Germans See Salvation in State-Owned Banks

As private banks falter under the financial crisis, state-owned Sparkasse savings banks are enjoying a flood of new business as Germans deposit their money in the institutions based on a traditional bank model.

A piggy bank

Germans are looking at all their savings options in tumultuous times

According to a survey conducted by the mass-market daily Bild, deposits at Germany's 443 savings banks have increased by more than 1 billion euros ($1.4 billion) in the past two weeks.

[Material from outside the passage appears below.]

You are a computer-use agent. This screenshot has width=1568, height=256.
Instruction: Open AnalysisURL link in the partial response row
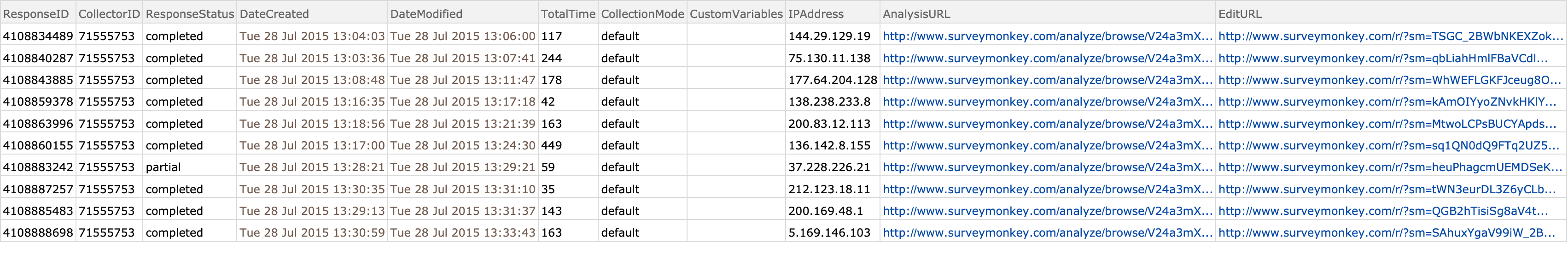[1047, 167]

The country's largest Sparkasse, Hamburg's Haspa, has reported new deposits totaling more than 500 million euros. Cologne's savings bank is also enjoying a sharp rise with 355 million euros in new deposits, Bild reported on Friday, Oct. 10.

Although Germany has issued state guarantees for deposits on savings and checking accounts, Germans seem to remain anxious. A survey released earlier this week showed 45 percent of Germans feel their savings are not totally safe.

Stability and simplicity

A spokesperson for the German Savings Bank Association (DSGV) credits the local banks' stabile and traditional characteristics coupled with the insecurity currently plaguing private banks for the boom in business.

Sparkasse logo

A Sparkasse branch isn't hard to find in Germany

"Awhile ago, banks could not be international enough and the only ones that were 'modern' were those that were active on international markets," Michaela Roth told the AFP news agency. "But now there is quite clearly a change in awareness taking place and the image of this very conservative, very solid business model is improving."

Comfort in tradition

This business model is, in essence, investing individual's deposits in the form of loans to local small and medium-sized companies, Roth added. Although it may lack international flair or extensive financial savvy, at the moment the principle seems to be offering some comfort to Germans in financially uncertain times.

With 16,000 branches, Sparkasse is the institution where more than half of Germans keep their main account, according to AFP.